Tsunami preparedness in India

  • Part of the Indian Ocean Tsunami Warning System
    • India is a part of the Indian Ocean Tsunami Warning System (IOTWS).
    • The TEWS includes a network of seismic and sea-level sensors strategically placed to detect underwater earthquakes and monitor sea level changes.
    • The information collected is used to issue timely warnings to coastal communities.
  • Early Warning Centre
    • India's Tsunami Early Warning Centre (ITEWC) is located at the Indian National Centre for Ocean Information Services (INCOIS) in Hyderabad.
    • The ITEWC provides tsunami advisories to stakeholders.
  • Public Awareness and Education
    • In coordination with the National Disaster Management Authority(NDMA), INCOIS conducts mock drills as well as organises workshops/trainings on tsunami awareness and preparedness.
  • Enhancing community preparedness
    • To enhance community preparedness, INCOIS is also coordinating the implementation of the UNESCO-IOC "Tsunami Ready" initiative.
    • Venkatraipur and Noliasahi villages of Odisha have been recognised as Tsunami ready communities by the UNESCO-IOC.
      • India is the first country in the Indian Ocean region to achieve this distinction.
  • Software for monitoring earthquakes and multimode dissemination of early warning of tsunamis
    • The required software for monitoring earthquakes and multimode dissemination of early warning of tsunamis is already in place at INCOIS.
    • INCOIS has also developed Decision Support System software for automatically generating and disseminating warnings for effective dissemination of tsunami early waning information.
      • E.g., INCOIS has developed interfaces to the NDMA Common Alert Protocol (CAP) system.
      • It has also developed the INCOIS mobile application known as “SAMUDRA – Smart Access to Marine Users for ocean Data Resources and Advisories”.

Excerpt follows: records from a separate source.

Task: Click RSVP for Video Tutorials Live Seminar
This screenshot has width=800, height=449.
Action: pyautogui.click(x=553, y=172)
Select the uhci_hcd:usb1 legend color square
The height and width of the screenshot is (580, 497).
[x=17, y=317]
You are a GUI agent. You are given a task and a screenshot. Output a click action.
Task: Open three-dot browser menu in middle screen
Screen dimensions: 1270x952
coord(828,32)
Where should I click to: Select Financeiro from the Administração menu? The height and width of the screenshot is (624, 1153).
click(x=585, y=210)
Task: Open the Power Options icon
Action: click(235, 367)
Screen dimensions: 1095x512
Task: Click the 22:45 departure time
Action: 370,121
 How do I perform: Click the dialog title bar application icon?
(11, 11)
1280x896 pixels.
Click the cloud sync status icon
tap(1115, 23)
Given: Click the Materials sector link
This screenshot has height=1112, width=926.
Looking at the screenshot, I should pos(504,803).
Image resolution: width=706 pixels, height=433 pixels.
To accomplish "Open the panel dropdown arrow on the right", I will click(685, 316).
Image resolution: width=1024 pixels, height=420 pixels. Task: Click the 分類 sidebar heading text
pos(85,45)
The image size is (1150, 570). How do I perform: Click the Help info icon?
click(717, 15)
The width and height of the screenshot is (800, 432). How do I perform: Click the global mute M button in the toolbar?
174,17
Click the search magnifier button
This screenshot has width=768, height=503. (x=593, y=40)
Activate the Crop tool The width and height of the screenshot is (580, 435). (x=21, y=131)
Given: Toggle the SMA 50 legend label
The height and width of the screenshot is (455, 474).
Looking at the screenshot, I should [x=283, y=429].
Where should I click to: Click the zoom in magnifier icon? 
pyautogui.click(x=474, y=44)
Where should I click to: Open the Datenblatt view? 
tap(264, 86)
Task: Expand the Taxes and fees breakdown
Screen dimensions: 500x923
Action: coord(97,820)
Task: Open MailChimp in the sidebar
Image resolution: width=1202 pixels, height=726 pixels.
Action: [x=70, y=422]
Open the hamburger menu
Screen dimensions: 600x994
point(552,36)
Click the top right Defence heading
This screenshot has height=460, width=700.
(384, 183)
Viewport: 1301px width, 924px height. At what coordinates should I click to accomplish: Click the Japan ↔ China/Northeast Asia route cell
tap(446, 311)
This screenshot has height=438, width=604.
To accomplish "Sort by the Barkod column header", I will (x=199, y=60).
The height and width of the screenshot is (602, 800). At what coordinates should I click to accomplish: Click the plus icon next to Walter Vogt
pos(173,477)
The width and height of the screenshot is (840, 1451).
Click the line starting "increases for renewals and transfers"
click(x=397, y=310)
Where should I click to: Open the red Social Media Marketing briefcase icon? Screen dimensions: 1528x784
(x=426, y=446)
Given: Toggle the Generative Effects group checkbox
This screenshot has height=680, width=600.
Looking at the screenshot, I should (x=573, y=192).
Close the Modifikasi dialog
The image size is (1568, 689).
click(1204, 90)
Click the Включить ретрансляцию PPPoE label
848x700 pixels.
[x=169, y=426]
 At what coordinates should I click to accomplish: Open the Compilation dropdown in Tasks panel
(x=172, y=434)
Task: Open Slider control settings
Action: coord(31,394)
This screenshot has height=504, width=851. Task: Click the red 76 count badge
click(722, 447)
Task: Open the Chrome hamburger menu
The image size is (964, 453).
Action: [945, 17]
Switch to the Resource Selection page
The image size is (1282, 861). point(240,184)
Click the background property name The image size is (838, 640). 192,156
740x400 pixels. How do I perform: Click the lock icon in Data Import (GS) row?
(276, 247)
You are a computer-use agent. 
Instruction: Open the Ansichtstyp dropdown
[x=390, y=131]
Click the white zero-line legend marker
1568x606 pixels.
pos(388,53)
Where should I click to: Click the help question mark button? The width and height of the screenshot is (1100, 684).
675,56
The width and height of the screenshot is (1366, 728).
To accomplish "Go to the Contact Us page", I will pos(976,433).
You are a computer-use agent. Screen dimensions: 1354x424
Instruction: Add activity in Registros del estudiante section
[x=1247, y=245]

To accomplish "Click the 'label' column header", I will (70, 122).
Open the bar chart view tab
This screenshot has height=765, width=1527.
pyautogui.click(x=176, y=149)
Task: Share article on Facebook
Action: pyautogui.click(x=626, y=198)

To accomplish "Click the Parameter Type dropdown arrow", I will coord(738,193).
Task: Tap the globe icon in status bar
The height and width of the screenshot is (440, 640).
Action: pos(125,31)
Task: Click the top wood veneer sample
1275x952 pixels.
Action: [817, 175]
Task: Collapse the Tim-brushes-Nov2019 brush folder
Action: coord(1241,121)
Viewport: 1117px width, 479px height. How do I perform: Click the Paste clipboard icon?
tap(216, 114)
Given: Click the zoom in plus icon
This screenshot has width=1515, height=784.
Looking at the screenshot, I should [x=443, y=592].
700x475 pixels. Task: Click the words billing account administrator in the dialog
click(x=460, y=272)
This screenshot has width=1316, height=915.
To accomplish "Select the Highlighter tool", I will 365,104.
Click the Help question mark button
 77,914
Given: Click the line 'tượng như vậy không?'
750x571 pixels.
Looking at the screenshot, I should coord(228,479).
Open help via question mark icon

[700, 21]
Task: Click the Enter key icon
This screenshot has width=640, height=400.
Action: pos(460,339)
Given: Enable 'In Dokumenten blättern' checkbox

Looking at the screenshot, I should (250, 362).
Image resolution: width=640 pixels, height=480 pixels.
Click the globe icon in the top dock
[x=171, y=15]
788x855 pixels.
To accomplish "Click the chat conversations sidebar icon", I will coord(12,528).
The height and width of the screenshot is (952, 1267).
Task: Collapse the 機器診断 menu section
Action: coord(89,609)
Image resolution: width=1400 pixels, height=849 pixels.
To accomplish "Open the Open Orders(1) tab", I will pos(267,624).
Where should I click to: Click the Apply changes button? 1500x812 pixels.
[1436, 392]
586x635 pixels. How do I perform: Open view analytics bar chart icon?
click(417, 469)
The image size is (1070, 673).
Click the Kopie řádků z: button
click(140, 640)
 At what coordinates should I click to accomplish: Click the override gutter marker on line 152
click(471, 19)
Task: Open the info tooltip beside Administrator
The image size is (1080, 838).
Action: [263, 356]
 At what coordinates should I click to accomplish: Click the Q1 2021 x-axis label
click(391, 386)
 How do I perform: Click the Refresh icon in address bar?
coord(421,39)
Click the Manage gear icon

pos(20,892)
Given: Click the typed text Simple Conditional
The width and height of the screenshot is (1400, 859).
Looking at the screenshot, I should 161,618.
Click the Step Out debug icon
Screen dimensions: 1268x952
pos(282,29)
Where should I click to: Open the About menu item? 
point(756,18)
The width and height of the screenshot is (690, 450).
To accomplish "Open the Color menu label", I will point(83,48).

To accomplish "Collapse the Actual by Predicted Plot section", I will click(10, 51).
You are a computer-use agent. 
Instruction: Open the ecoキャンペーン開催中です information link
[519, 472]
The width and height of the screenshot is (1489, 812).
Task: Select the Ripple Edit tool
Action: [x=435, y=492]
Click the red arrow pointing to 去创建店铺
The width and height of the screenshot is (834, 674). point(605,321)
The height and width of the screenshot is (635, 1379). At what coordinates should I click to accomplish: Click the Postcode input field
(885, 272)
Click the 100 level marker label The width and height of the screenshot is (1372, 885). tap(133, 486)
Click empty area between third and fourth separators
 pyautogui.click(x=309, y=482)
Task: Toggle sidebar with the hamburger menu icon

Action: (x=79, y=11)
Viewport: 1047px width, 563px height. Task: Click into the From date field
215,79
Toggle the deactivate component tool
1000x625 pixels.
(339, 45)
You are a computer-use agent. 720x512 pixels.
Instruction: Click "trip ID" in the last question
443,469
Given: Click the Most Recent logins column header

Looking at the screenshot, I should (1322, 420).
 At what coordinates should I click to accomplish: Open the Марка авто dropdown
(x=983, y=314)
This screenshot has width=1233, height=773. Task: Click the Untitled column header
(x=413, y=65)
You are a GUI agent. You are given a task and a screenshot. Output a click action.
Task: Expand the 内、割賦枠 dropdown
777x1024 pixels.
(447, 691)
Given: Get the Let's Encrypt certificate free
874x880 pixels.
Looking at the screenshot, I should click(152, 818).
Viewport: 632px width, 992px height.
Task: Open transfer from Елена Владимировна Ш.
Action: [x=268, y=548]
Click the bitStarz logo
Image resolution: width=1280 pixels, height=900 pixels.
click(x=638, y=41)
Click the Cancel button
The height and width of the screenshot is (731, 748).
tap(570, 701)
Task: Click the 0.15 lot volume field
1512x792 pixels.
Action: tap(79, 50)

Why is Japan prone to earthquakes and tsunamis?

  • Japan is situated along the ‘Pacific Ring of Fire’, which is the most active earthquake tectonic belt in the world.
    • The ‘ring’ refers to “an imaginary horseshoe-shaped zone that follows the rim of the Pacific Ocean.
    • This is the area where many of the world’s earthquakes and volcanic eruptions occur.
  • Within the Ring of Fire, there are different tectonic belts, including the Pacific Plate, Eurasian Plate, and Indo-Australian Plate.
  • These plates keep meshing and colliding with each other, causing earthquakes, volcanic eruptions and tsunamis.

2011 Earthquake and tsunami in Japan

  • In 2011, Japan was hit by a 9.0 magnitude earthquake and a resulting tsunami which devastated its northeastern coastal communities, killing around 18,000 people and displacing tens of thousands.
  • Those tsunami waves led to a nuclear meltdown at the Fukushima power plant, causing the most severe nuclear accident since the 1986 Chernobyl disaster in the Soviet Union.

Q1) What is National Disaster Management Authority (NDMA)?

The National Disaster Management Authority (NDMA) is India's top body for disaster management. The NDMA was established on December 23, 2005, and is led by the Prime Minister of India.

Q2) What is Indian National Centre for Ocean Information Services (INCOIS)?

The Indian National Centre for Ocean Information Services (INCOIS) is an autonomous body under the Ministry of Earth Sciences (MoES). It was established in 1999 and is located in Pragathi Nagar, Hyderabad. INCOIS's role is to monitor and manage ocean-related events and provide information to stakeholders.